Studying TGF-β Signaling and TGF-β-induced Epithelial-to-mesenchymal Transition in Breast Cancer and Normal Cells
Published on: October 27, 2020
A Transcriptional Program for Detecting TGFβ-Induced EMT in Cancer
Momeneh Foroutan1,2, Joseph Cursons2,3,4, Soroor Hediyeh-Zadeh2
1The University of Melbourne Department of Surgery, St. Vincent's Hospital, Parkville, Victoria, Australia.
Abstract:
Most cancer deaths are due to metastasis, and epithelial-to-mesenchymal transition (EMT) plays a central role in driving cancer cell metastasis. EMT is induced by different stimuli, leading to different signaling patterns and therapeutic responses. TGFβ is one of the best-studied drivers of EMT, and many drugs are available to target this signaling pathway. A comprehensive bioinformatics approach was employed to derive a signature for TGFβ-induced EMT which can be used to score TGFβ-driven EMT in cells and clinical specimens. Considering this signature in pan-cancer cell and tumor datasets, a number of cell lines (including basal B breast cancer and cancers of the central nervous system) show evidence for TGFβ-driven EMT and carry a low mutational burden across the TGFβ signaling pathway. Furthermore, significant variation is observed in the response of high scoring cell lines to some common cancer drugs. Finally, this signature was applied to pan-cancer data from The Cancer Genome Atlas to identify tumor types with evidence of TGFβ-induced EMT. Tumor types with high scores showed significantly lower survival rates than those with low scores and also carry a lower mutational burden in the TGFβ pathway. The current transcriptomic signature demonstrates reproducible results across independent cell line and cancer datasets and identifies samples with strong mesenchymal phenotypes likely to be driven by TGFβ.Implications: The TGFβ-induced EMT signature may be useful to identify patients with mesenchymal-like tumors who could benefit from targeted therapeutics to inhibit promesenchymal TGFβ signaling and disrupt the metastatic cascade.

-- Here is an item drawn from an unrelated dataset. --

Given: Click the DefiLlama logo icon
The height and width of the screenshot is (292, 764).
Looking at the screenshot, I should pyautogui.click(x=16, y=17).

Mol Cancer Res; 15(5); 619-31. ©2017 AACR.
Insights
A new bioinformatics signature identifies TGFβ-driven epithelial-to-mesenchymal transition (EMT) in cancers. This signature helps predict patient survival and potential drug responses in metastatic cancers.
Area of Science:
- Oncology
- Molecular Biology
- Bioinformatics
Background:
- Epithelial-to-mesenchymal transition (EMT) is crucial for cancer metastasis.
- Transforming growth factor beta (TGFβ) is a key inducer of EMT, with targeted therapies available.
- Understanding TGFβ-driven EMT is vital for predicting cancer progression and therapeutic outcomes.
Purpose of the Study:
- To develop a comprehensive bioinformatics signature for TGFβ-induced EMT.
- To assess the prevalence and clinical relevance of TGFβ-driven EMT across various cancer types.
- To explore the relationship between TGFβ-driven EMT, mutational burden, and patient survival.
Main Methods:
- Utilized a comprehensive bioinformatics approach to derive a TGFβ-induced EMT signature.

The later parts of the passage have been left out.